Jeff White

No. 2
- Position: Placekicker

Personal information
- Born: June 10, 1948 (age 77) Bronxville, New York, U.S.
- Listed height: 5 ft 10 in (1.78 m)
- Listed weight: 170 lb (77 kg)

Career information
- High school: Bronxville
- College: UTEP (1967–1970)
- NFL draft: 1971: undrafted

Career history
- Kansas City Chiefs (1971–1972)*; Miami Dolphins (1973)*; New Orlean Saints (1973)*; New England Patriots (1973);
- * Offseason and/or practice squad member only
- Stats at Pro Football Reference

= Jeff White (American football) =

American football player (born 1948)

Jeffrey Charles White (born June 10, 1948) is an American former professional football placekicker who played for the New England Patriots of the National Football League (NFL). He played college football for the UTEP Miners.

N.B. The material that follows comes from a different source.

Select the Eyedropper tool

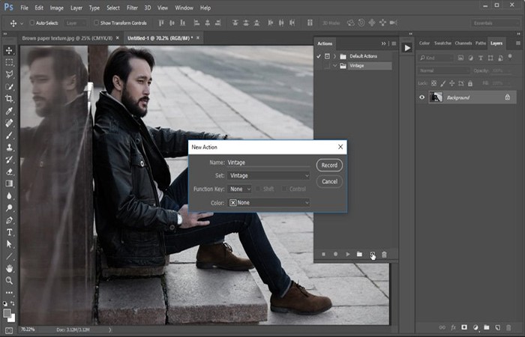click(9, 111)
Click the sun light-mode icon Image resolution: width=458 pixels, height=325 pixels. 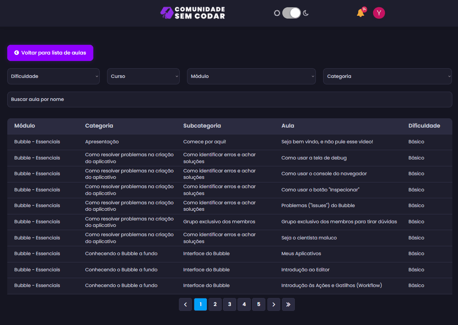[277, 13]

==Early life and college==
Jeffrey Charles White was born on June 10, 1948, in Bronxville, New York. He attended Bronxville High School in Bronxville.

White played college football for the UTEP Miners of the University of Texas at El Paso. He was on the freshman team in 1967 and was a three-year letterman from 1968 to 1970.

==Professional career==
White signed with the Kansas City Chiefs after going undrafted in the 1971 NFL draft. However, he was later released. He signed with the Chiefs again in 1972 but was once again released.

White signed with the Miami Dolphins on February 19, 1973. On August 29, 1973, he was traded to the New Orleans Saints for an undisclosed draft pick. He was later released.

On October 2, 1973, White signed with the New England Patriots after the team released Bill Bell due to poor play. White played in 11 games for the Patriots during the 1973 season, converting 14 of 25 field goals and 21 of 25 extra points while also punting six times for 163 yards. He was released by the Patriots in 1974.